### Short task
Resume the account below of a visit to a children's home run as one large family, writing on from its final sentence.

### Excerpted passage

You may be surprised to hear that two adults are looking after 70 children, particularly if you know recommended ratios for carer-child in other parts of the world.  But such ratios are culturally and ideologically constructed.  In this family, for that is what it palpably is, every young person grows up within an ethos that encourages mutual care and responsibility.  Those readers who can recall the era of large nuclear families will know that older siblings (particularly girls) were often the main carers for younger members of the family.

And this ethos permeates the place, whether the responsibility is for the premises, games, food, health care, tasks or jobs.  Every day the young people gather twice for what you might call family prayers, and the young people take full responsibility for organising and running them.  It was moving to be part of such gatherings and reminded me of similar occasions in the Camphill Community of Newton Dee near Aberdeen many years earlier.

I spent time alongside the children, played football with the boys at 5.30 a.m. one morning (the earliest game of football in my life!), and watched them relating to each other in a range of different contexts and settings.  I also talked at some length with the parents and was moved by their clarity of purpose and integrity of life. 

Lessons for others

I only wish that the writers of documents critiquing children’s homes could come and live in a place like this and experience the way in which love is growing in and between its young members.  To talk of a preference for family support, foster care, and adoption in such situations is to betray a fundamental ignorance of the whole context and realities of life.  I agree that there is no place like home, but who is to decide what they mean by home and where it is?  You can take it from me that this place was a real family home to these children and young people.  Surely we should listen to their views and accept their choice.

### Data lines

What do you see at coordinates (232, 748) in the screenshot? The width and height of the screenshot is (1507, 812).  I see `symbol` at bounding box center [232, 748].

### The result
With this in mind, let’s return to the mountains.  Day by day the adults and children can see the Himalayas, towering above them, in varying hues, sometimes soothing, at others angry.  Whatever feelings and emotions the mountains evoked in me as I gazed at them for an hour or more as the clouds temporarily opened, for the children and carers they represent a constant reminder of their homeland.

In a dining room there is a single map: a map of Tibet, and any artwork in the home is Tibetan in form and content.  Whether they will ever return to their homeland no one knows, but they are preparing for life in the real world on the south side of the mountains. This means education, training and skills for survival in a challenging social, economic and political environment.

I have little doubt that there is resilience within each and among them such that they will not only survive, but prosper.  The mountains speak of a homeland that is in many ways beyond reach, but they have together created a place that is home.  They are aliens, building a home in a foreign land.  Perhaps they represent the human species as a whole, certainly those who acknowledge that “this world is not my home: I’m just a passing through”.

But if the Chinese empire and its ruthless oppression should one day crumble, it would give me no greater joy than to know that some of these dear Tibetans might be able to trek over the mountain passes, not in search of conquest and new summits, but the homeland of their ancestors that they never forgot.